PROBLEM TO SOLVE: Recast everything from the line containing "Locate an element on the screen. The" down to the final line below as a Markdown table with the columns Row and Line, giving each line a row number and leaving out blank lines.
--------------------------------------------------
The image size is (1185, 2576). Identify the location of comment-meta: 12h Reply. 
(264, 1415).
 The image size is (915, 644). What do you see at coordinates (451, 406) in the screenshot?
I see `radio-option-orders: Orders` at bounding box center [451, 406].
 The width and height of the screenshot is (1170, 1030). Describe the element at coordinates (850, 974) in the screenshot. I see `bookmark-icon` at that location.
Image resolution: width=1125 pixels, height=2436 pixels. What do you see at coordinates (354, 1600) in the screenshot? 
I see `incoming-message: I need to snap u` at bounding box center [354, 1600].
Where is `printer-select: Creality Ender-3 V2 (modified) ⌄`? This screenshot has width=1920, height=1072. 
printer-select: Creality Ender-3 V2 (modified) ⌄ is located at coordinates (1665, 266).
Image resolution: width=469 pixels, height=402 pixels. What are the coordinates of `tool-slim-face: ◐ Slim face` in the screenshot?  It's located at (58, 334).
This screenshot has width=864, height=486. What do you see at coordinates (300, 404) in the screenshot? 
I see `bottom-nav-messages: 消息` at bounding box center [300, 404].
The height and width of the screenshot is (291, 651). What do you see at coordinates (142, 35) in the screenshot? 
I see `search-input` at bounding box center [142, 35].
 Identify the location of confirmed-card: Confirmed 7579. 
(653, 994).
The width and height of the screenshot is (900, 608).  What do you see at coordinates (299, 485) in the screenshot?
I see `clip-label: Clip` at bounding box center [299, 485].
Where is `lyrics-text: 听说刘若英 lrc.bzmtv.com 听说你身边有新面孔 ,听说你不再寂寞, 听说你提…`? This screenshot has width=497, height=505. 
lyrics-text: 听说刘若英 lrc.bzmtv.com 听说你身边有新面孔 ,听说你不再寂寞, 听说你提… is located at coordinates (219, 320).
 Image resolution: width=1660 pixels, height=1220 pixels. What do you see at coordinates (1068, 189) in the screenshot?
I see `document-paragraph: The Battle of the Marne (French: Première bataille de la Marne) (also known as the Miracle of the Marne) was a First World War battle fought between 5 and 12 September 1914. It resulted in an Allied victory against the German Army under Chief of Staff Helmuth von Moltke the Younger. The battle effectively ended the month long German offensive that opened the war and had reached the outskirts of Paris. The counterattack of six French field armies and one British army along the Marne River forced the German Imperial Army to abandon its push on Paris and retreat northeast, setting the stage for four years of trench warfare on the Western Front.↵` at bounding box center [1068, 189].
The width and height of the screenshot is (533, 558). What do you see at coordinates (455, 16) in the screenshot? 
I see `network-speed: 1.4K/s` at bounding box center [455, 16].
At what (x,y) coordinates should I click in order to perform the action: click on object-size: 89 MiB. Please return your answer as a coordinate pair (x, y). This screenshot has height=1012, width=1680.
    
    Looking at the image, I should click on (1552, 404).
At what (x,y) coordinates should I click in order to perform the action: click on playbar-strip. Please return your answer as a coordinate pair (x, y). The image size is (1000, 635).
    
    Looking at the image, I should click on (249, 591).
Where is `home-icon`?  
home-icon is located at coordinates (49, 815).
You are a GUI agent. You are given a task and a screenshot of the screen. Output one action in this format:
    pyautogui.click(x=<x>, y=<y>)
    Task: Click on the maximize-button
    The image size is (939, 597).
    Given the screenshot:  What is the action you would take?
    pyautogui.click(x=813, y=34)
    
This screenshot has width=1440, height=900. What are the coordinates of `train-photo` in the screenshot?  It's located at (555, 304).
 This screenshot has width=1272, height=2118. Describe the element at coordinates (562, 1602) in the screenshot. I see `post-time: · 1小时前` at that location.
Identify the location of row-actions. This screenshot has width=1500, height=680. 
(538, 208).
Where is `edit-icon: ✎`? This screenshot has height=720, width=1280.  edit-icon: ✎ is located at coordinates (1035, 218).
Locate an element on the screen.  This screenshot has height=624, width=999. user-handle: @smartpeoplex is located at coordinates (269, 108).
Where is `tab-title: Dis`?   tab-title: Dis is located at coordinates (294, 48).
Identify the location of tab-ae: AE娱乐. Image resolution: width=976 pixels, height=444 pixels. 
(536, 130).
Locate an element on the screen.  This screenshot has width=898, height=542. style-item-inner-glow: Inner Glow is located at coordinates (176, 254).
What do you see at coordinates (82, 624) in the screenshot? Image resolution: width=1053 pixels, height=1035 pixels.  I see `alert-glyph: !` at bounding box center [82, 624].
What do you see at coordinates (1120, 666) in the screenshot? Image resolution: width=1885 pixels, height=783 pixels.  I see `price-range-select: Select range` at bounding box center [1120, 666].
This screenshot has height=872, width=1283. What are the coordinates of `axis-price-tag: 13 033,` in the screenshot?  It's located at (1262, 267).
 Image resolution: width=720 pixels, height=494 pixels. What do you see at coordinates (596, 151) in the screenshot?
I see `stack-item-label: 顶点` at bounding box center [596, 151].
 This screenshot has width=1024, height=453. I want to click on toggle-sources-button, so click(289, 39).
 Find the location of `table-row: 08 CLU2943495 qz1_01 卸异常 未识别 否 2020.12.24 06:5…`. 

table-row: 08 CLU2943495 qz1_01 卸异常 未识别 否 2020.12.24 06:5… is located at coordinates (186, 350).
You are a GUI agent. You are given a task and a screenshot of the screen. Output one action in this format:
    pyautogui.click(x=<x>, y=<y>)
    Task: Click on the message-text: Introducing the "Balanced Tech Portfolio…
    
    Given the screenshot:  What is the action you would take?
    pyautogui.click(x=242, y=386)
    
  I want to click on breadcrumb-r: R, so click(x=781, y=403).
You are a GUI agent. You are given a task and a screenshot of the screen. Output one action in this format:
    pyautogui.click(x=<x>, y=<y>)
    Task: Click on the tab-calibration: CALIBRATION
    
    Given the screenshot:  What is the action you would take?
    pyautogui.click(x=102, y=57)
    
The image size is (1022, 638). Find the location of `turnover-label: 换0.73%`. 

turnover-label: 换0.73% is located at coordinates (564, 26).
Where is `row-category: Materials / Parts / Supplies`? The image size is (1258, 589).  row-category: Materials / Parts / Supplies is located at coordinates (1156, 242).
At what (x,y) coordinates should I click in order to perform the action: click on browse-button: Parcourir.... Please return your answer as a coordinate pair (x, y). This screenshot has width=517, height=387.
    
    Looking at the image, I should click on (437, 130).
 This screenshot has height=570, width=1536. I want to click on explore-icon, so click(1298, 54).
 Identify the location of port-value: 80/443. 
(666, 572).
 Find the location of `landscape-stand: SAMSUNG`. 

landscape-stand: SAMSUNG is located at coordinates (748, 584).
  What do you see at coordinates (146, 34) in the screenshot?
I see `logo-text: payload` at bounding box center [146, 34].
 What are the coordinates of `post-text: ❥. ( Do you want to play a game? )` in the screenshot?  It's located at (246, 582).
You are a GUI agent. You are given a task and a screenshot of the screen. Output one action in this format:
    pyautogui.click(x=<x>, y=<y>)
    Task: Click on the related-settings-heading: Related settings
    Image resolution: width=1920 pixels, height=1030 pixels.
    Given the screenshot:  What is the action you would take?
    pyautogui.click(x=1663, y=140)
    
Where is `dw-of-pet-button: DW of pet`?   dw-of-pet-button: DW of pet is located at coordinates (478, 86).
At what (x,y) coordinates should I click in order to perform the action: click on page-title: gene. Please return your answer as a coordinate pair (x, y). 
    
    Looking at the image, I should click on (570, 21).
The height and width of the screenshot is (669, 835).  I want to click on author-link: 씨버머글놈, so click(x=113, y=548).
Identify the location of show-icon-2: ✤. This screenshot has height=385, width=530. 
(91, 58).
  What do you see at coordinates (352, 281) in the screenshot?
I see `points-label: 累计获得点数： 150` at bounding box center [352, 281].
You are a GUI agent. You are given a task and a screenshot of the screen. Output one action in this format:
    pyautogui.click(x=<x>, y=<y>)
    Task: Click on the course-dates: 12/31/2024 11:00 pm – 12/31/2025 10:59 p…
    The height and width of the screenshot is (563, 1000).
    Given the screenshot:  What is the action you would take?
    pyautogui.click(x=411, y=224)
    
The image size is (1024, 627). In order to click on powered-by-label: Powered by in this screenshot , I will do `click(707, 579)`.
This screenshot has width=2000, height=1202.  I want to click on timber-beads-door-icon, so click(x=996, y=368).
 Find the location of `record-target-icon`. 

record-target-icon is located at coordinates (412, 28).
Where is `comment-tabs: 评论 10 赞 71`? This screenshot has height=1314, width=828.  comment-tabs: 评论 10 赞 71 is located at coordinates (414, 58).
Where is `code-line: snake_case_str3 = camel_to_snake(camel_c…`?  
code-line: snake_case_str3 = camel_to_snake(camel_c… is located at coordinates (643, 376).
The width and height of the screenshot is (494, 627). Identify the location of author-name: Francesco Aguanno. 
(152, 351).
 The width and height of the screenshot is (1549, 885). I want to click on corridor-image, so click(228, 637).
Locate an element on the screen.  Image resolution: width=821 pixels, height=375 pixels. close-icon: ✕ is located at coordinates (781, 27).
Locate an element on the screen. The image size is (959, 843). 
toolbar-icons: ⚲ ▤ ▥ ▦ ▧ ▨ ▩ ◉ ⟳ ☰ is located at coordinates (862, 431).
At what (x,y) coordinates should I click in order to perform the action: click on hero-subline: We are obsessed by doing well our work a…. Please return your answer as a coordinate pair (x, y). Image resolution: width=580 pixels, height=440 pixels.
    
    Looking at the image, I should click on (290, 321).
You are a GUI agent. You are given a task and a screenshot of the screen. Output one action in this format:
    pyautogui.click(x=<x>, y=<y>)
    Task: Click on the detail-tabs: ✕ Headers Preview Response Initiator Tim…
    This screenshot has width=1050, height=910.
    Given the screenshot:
--------------------------------------------------
ANSWER SECTION:
| Row | Line |
|---|---|
| 1 | Locate an element on the screen. The image size is (959, 843).  |
| 2 | toolbar-icons: ⚲ ▤ ▥ ▦ ▧ ▨ ▩ ◉ ⟳ ☰ is located at coordinates (862, 431). |
| 3 | At what (x,y) coordinates should I click in order to perform the action: click on hero-subline: We are obsessed by doing well our work a…. Please return your answer as a coordinate pair (x, y). Image resolution: width=580 pixels, height=440 pixels. |
| 4 |     Looking at the image, I should click on (290, 321). |
| 5 | You are a GUI agent. You are given a task and a screenshot of the screen. Output one action in this format: |
| 6 |     pyautogui.click(x=<x>, y=<y>) |
| 7 |     Task: Click on the detail-tabs: ✕ Headers Preview Response Initiator Tim… |
| 8 |     This screenshot has width=1050, height=910. |
| 9 |     Given the screenshot: |